I wouldn’t say I had a difficult pregnancy but it did have it down points, I was sick a lot for the whole of my pregnancy. Luckily it wasn’t hyperemesis but it was still bad enough that I was nauseous all day long. Adding to that I had low blood pressure so there were many dizzy spells throughout my days. Then there was the heartburn, drinking Gaviscon direct from the bottle like water was what I resulted in doing, not the most pleasant of things considering its chalky and gluey texture and that taste….blimey I’m glad to see the back of them. At around 6 months I developed a nasty case of SPD (Symphysis Pubis Dysfunction) which played havoc on my hips, back and pelvis. Armed with a pelvic support belt and a nifty pair of crutches, my mobility in the last few months of pregnancy was affected to the point where I dreaded leaving the house and I whimpered as I walked.

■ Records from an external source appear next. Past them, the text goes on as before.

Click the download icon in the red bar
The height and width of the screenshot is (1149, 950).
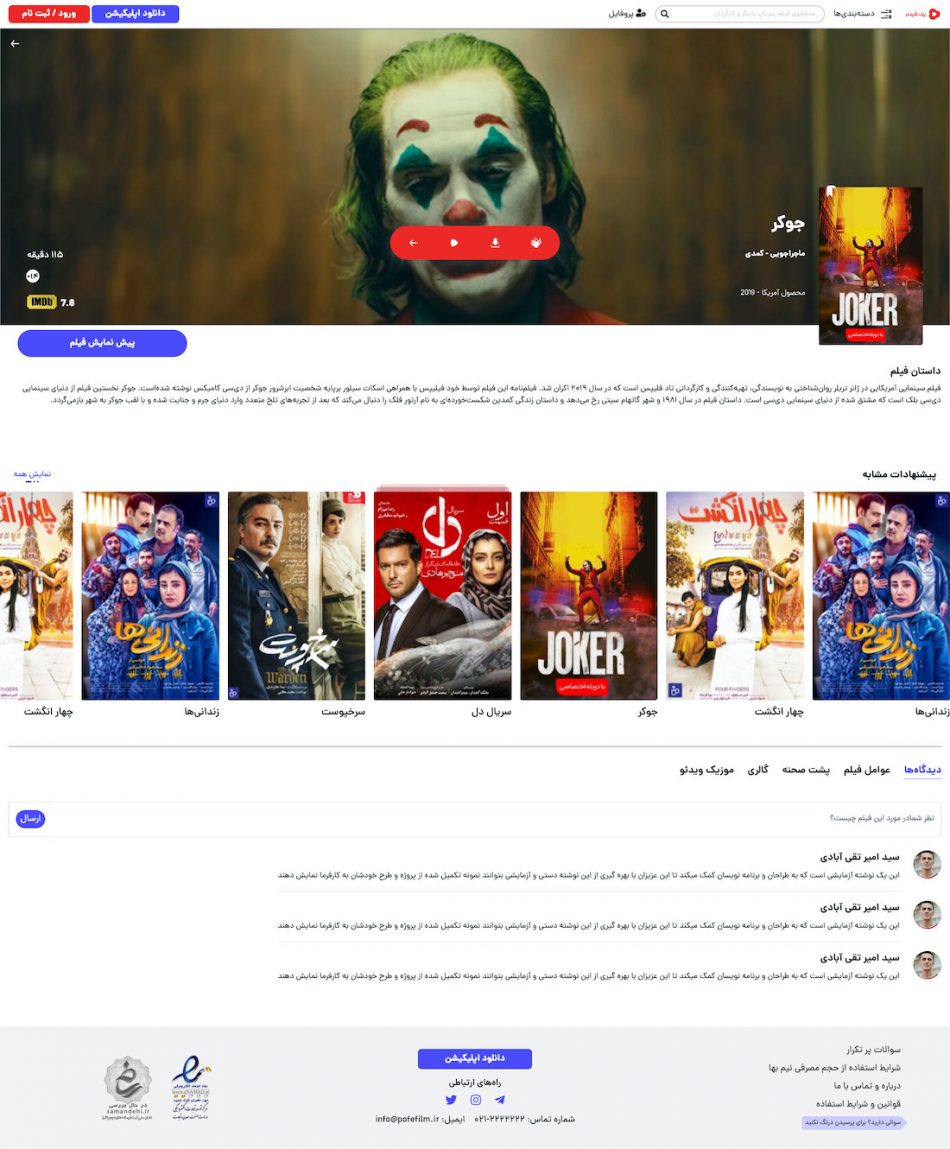click(495, 243)
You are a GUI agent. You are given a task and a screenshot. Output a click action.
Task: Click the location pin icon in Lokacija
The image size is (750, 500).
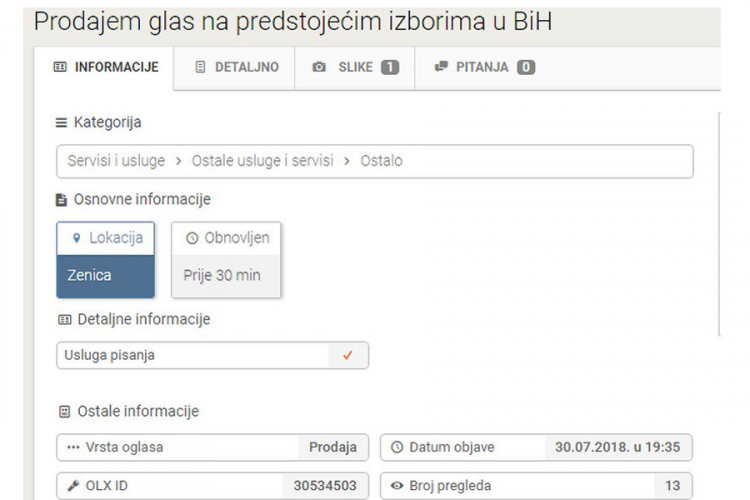(77, 238)
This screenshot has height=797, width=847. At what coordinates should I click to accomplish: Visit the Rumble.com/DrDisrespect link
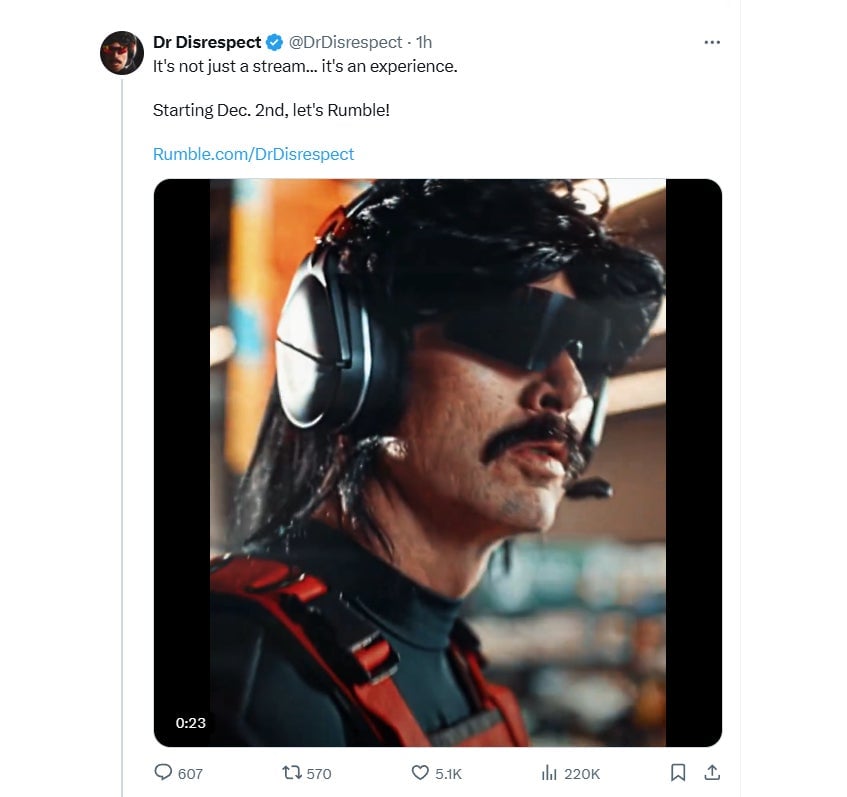tap(253, 154)
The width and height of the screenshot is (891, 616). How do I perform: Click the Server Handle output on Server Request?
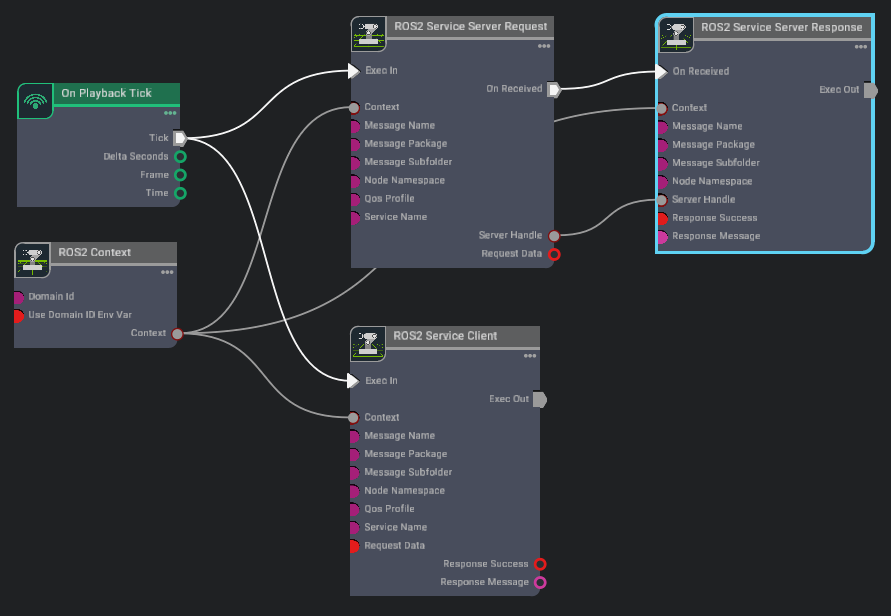554,236
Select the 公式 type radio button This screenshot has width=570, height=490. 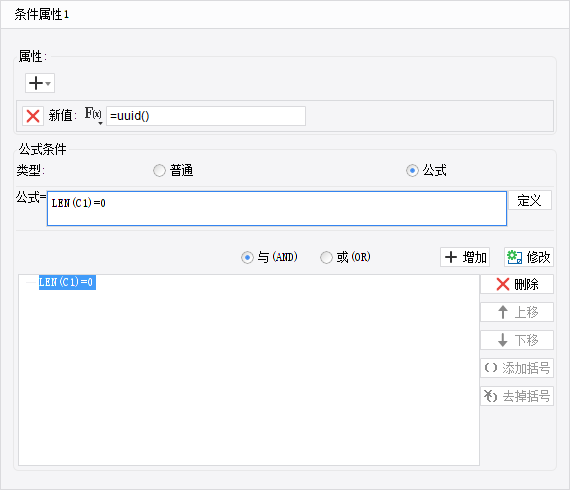click(x=412, y=170)
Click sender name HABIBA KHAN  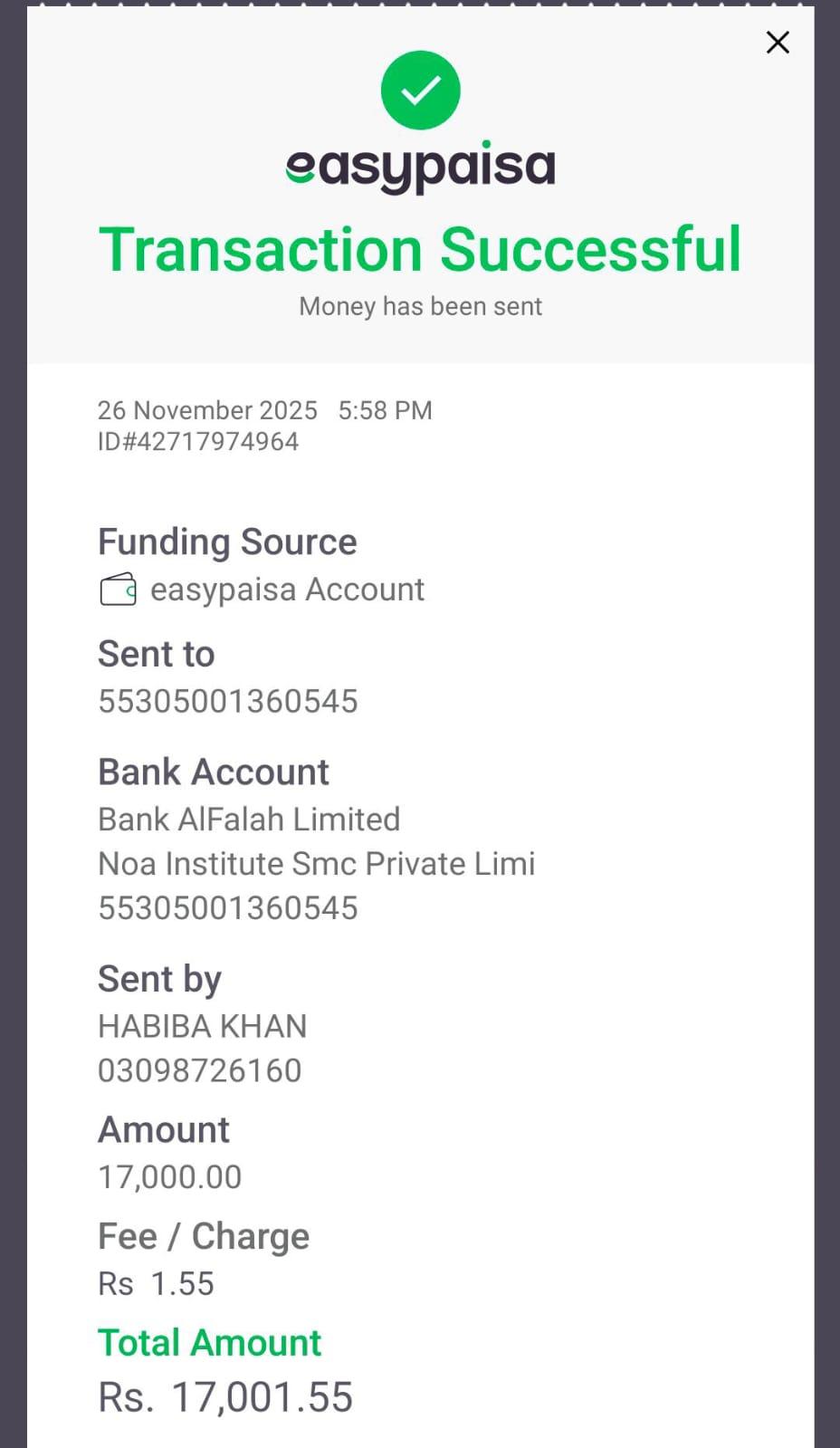click(x=202, y=1026)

Weekly visits to the physiotherapist helped a great deal, I hate to think how I would have been without them. Finally I should mention that during my pregnancy, my ability to eat meals drastically decreased. I couldn’t manage to eat even a children’s sized meal in one sitting and I lost all appetite. That wasn’t too bad though as be3ing a rather rotund lass I was able to loose weight during my pregnancy…Score! Not one lb gain but a whole 2 stone loss during the 9 months (sadly this has all been put back on now )

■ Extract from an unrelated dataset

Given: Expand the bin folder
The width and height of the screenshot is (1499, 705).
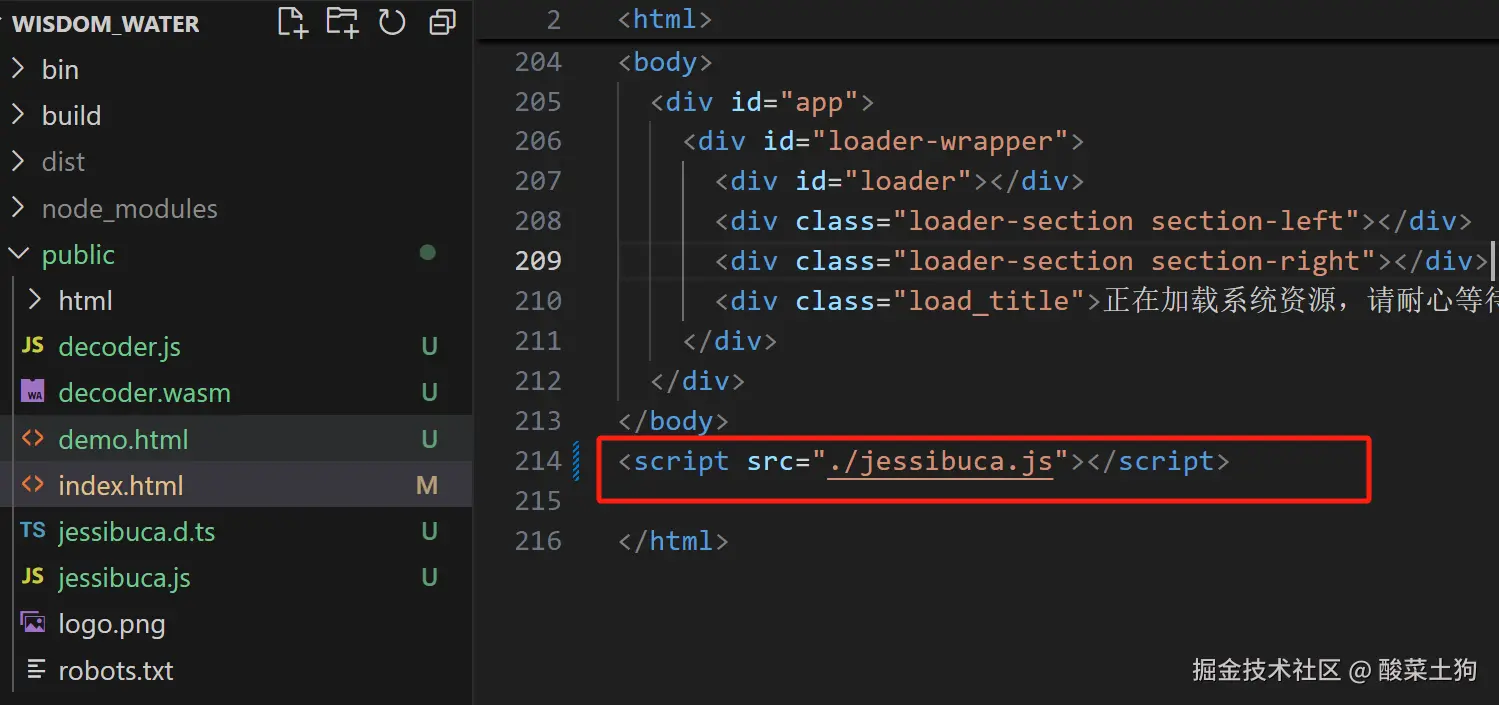Looking at the screenshot, I should click(60, 69).
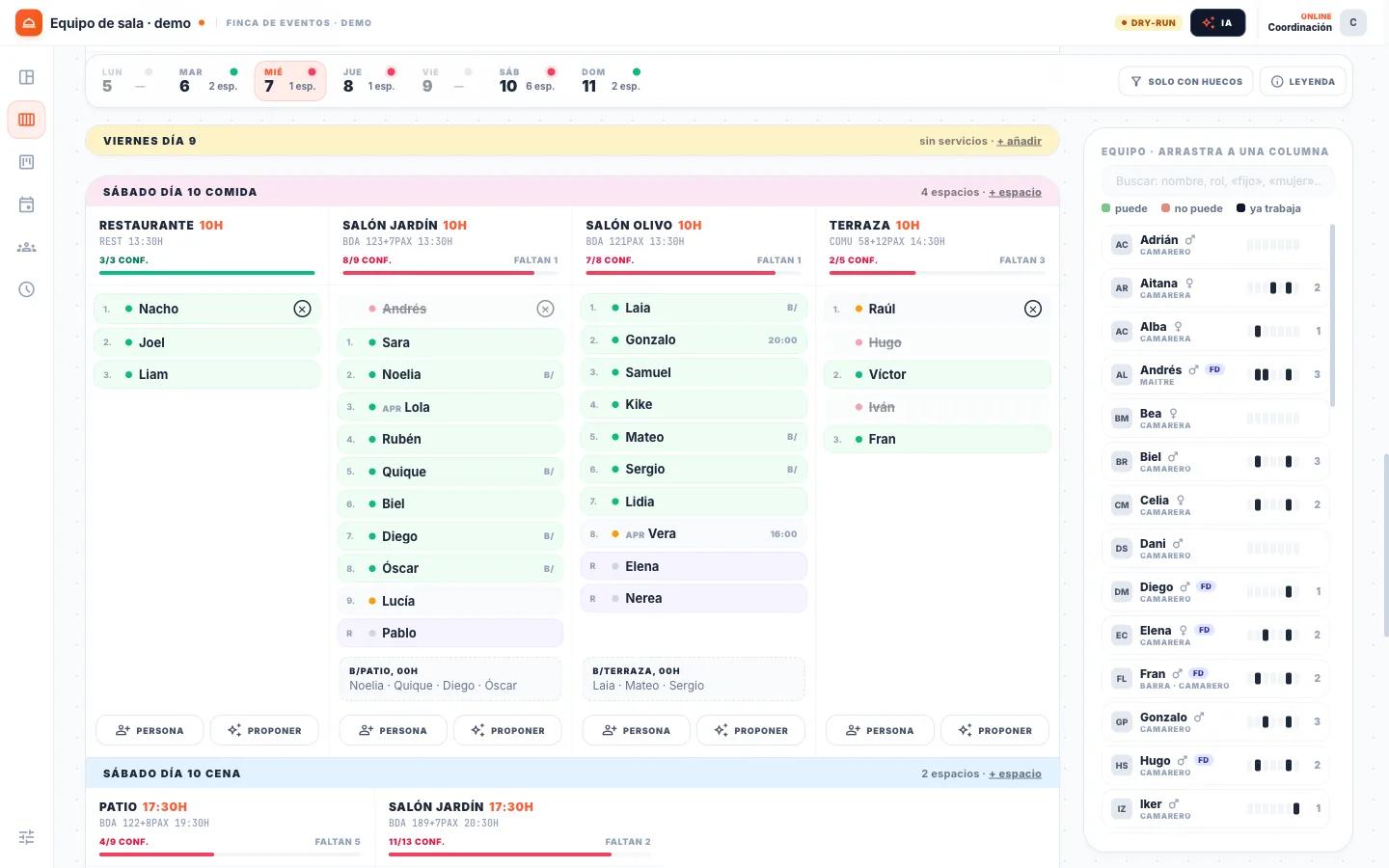Open the team people icon in sidebar

[27, 247]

So there we have my first pregnancy, no major health concerns and as a result, a beautiful baby girl but that’s not all. There were times during my pregnancy there were the moments I loved, the wriggling late at night when I was settling down to bed, the movements that I could physically see which was like watching something supernatural, the hiccups that I could see and feel which reassured me that she was right there, growing. I also love shopping for her when usually I detest shopping for myself. I could feel the bond with my baby as I sat and attempted to make a patchwork blanket for her by hand, sewing it stitch by stitch when I could not sleep. I loved preparing for her arrival, making sure that we had everything that we could possibly need for our little girl. Most of all I loved being pregnant more and more each day as I knew that as each day went by, I knew that it was a day closer to meeting my little lady.
Even though I ended up crippled with SPD and I couldn’t eat or sleep, I would do it all over again in a heartbeat to bring me an amazing child like my little girl. So in answer to my question, yes I miss it….I miss it all, even that bloomin’ heartburn.